(WORK INSTRUCTIONS) An exact transcription is needed of the lines below from the one with "The image size" through the one with "Task: Click the SupplierCI logo", with no other lines and no pictures.

......

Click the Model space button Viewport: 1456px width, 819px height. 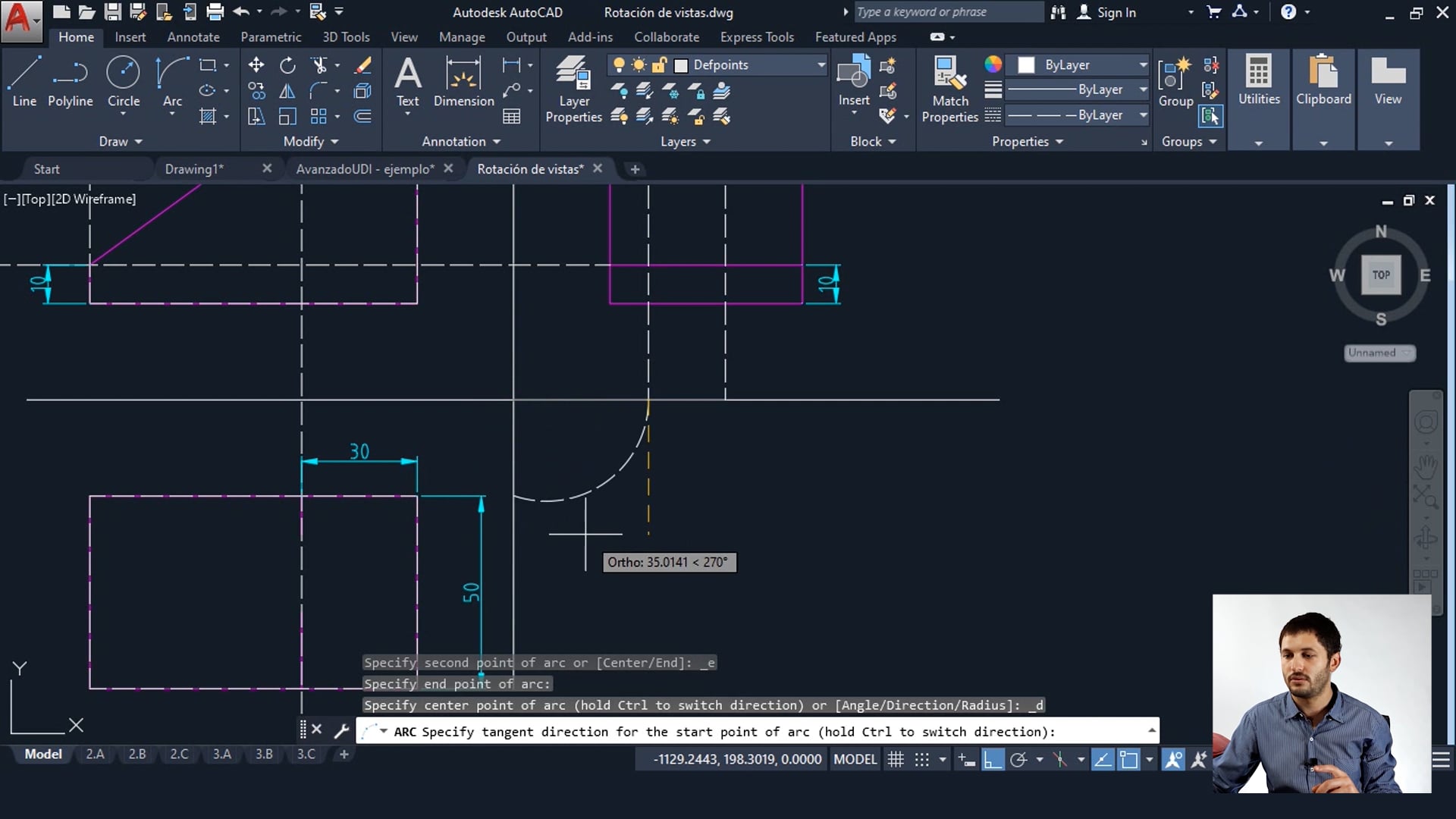pos(42,754)
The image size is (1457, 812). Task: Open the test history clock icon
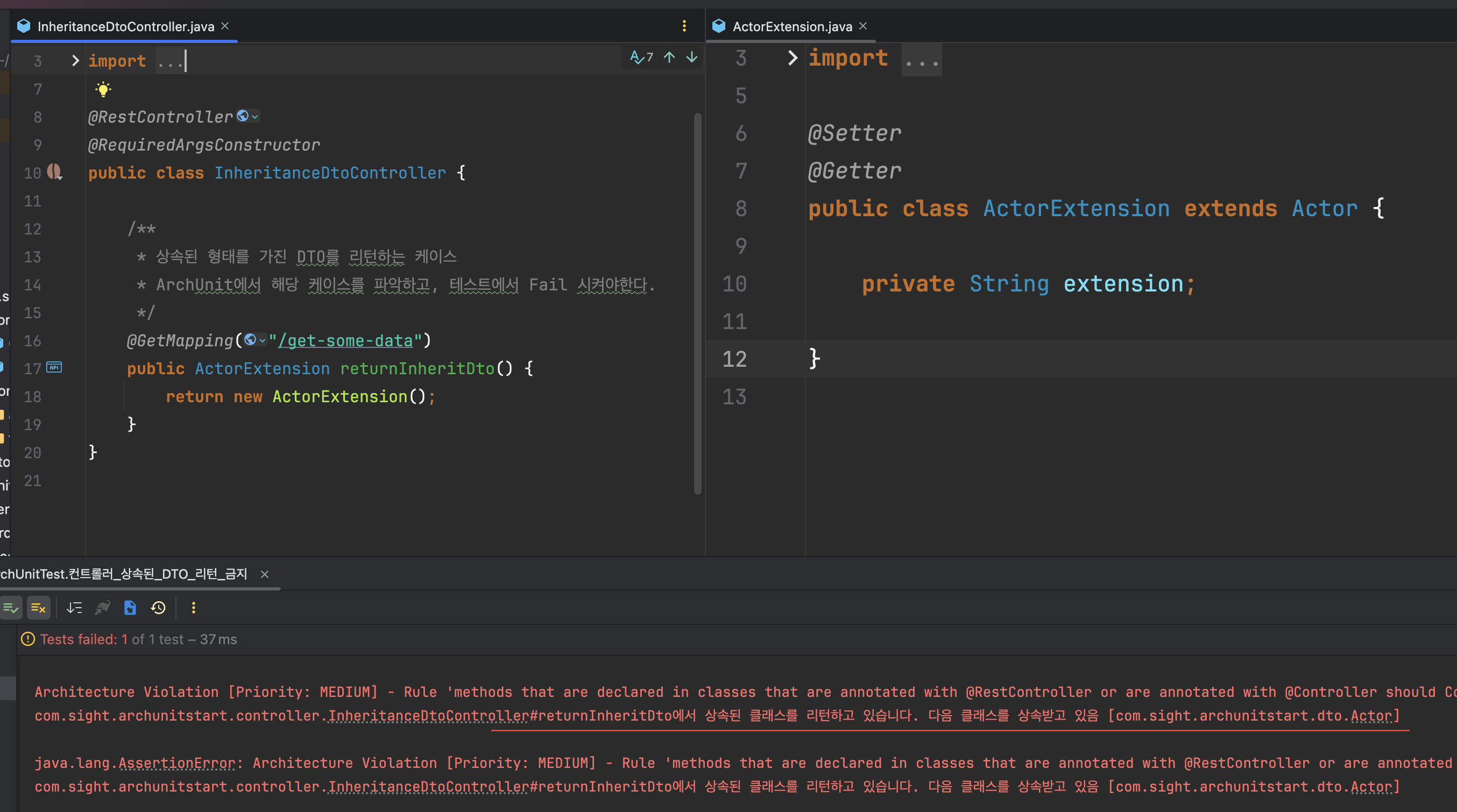click(158, 608)
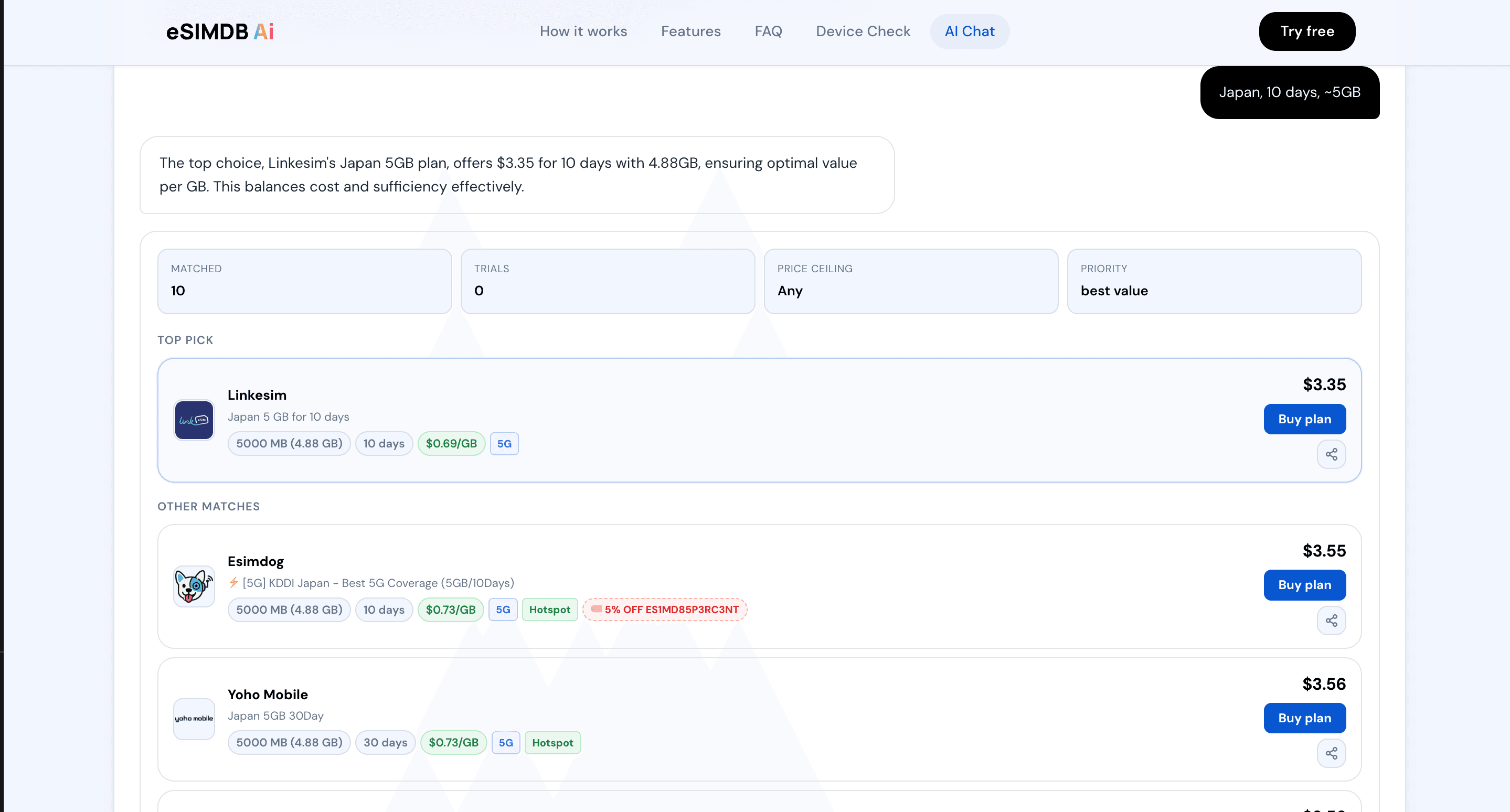Expand the Matched results count card

coord(304,282)
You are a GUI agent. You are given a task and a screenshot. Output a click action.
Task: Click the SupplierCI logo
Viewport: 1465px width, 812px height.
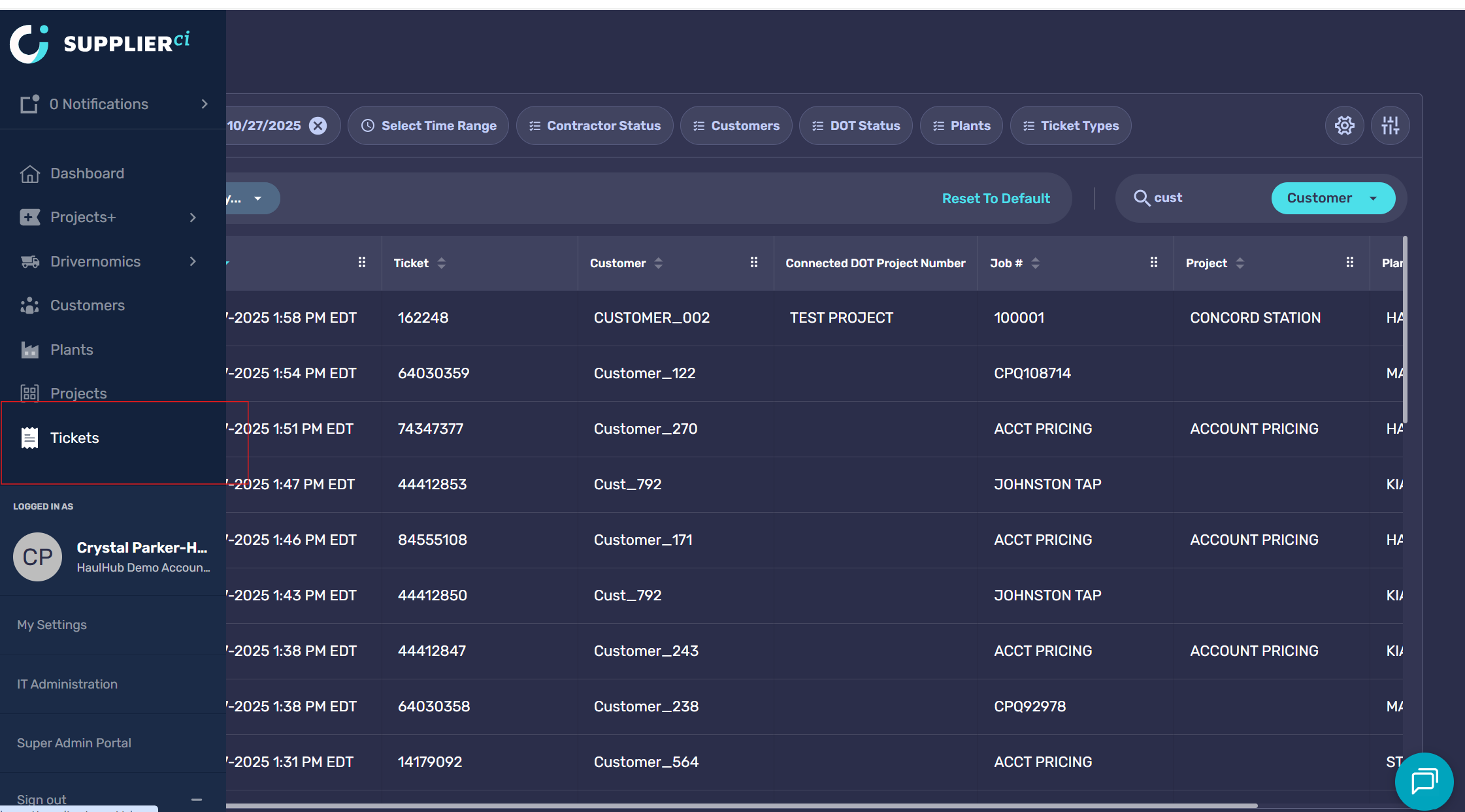[x=100, y=43]

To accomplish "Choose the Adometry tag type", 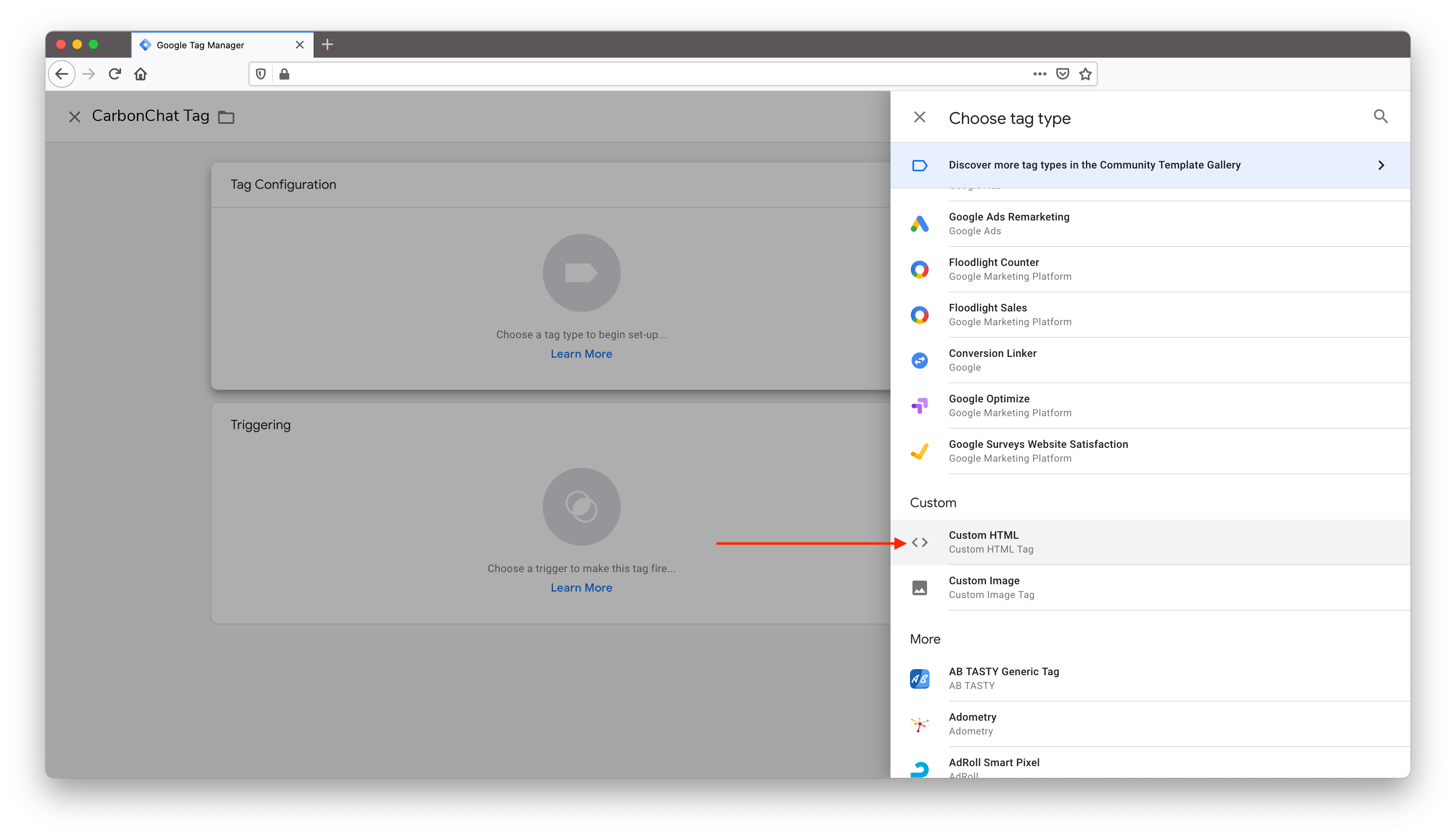I will (x=972, y=724).
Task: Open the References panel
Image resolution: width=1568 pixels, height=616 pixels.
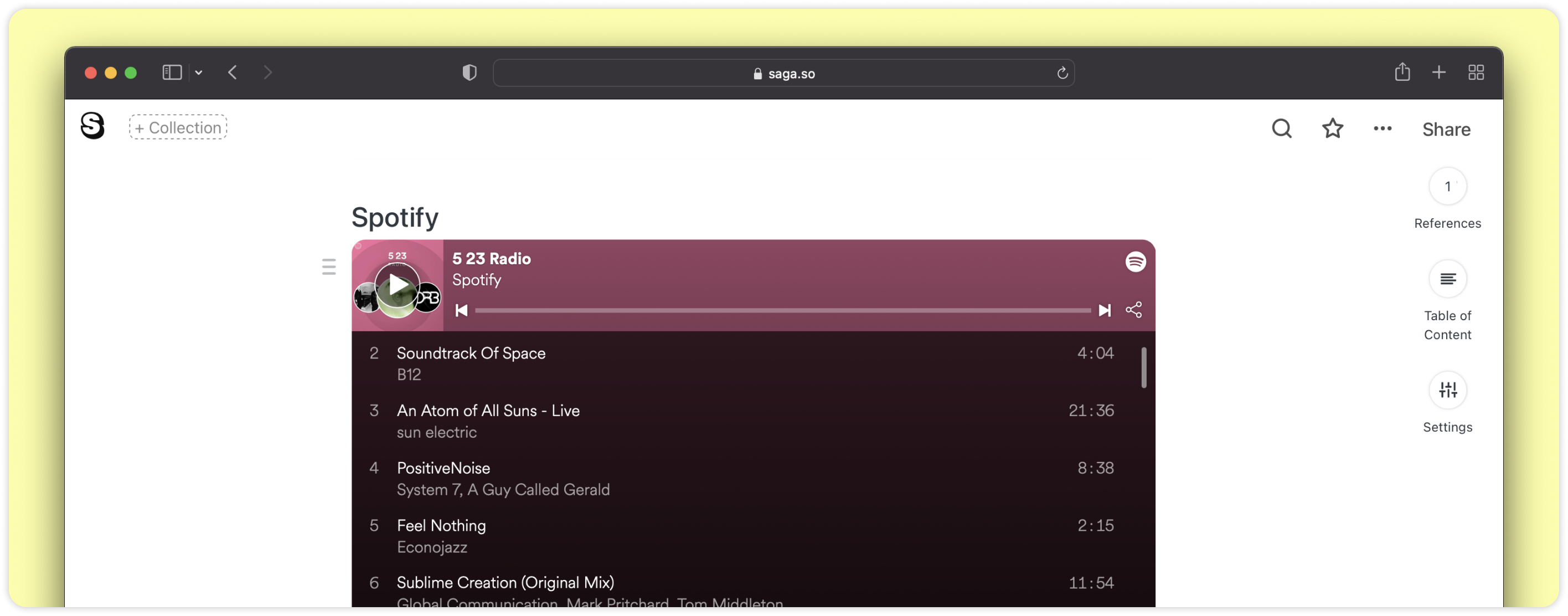Action: click(x=1447, y=187)
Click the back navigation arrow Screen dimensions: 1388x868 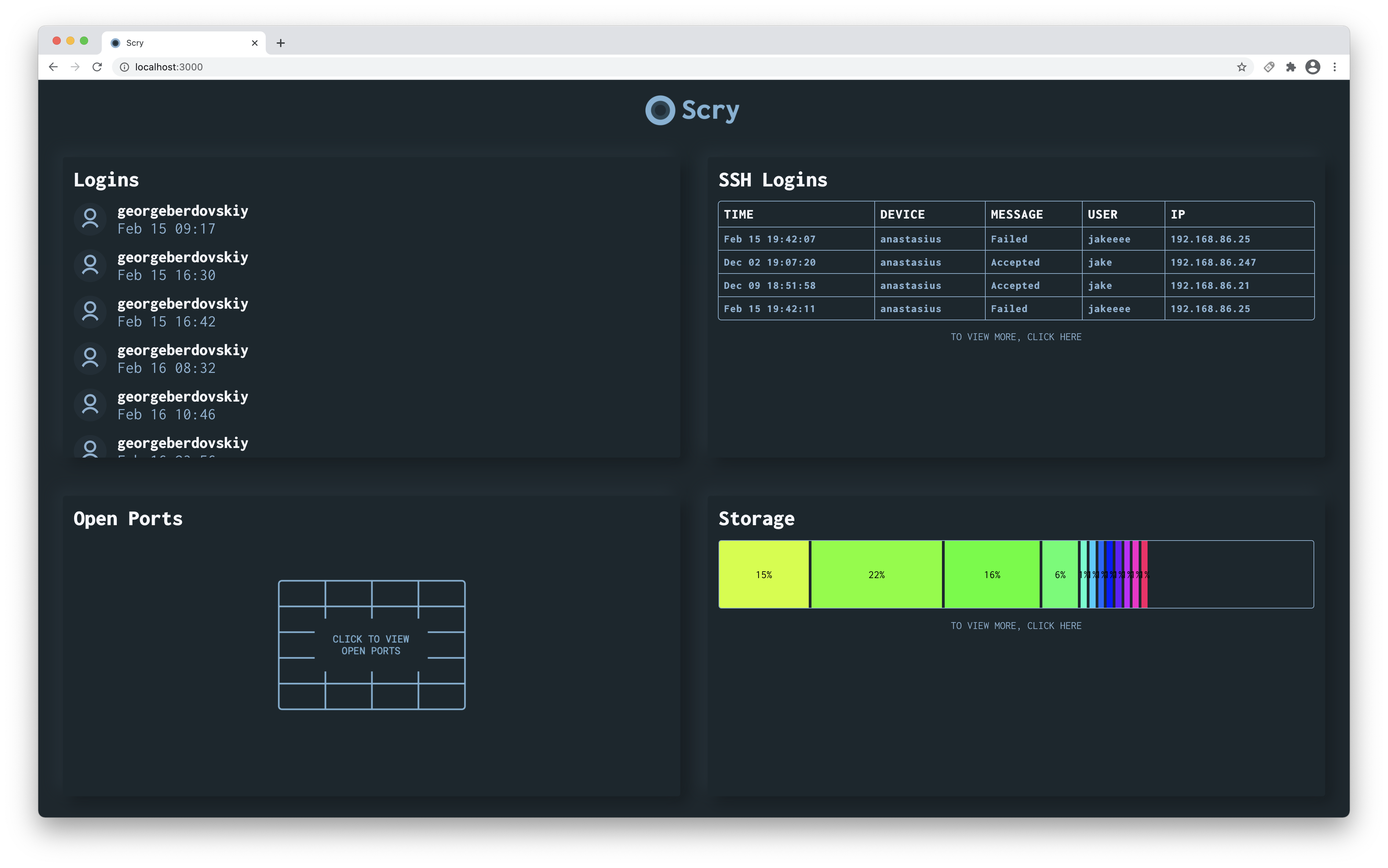(x=53, y=67)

......

(ANSWER SPACE)
The image size is (1457, 812). Task: Open the test history clock icon
click(158, 608)
Expand the Matched results count card

coord(304,282)
You are a GUI agent. You are given a task and a screenshot. Output a click action.
Task: Click the SupplierCI logo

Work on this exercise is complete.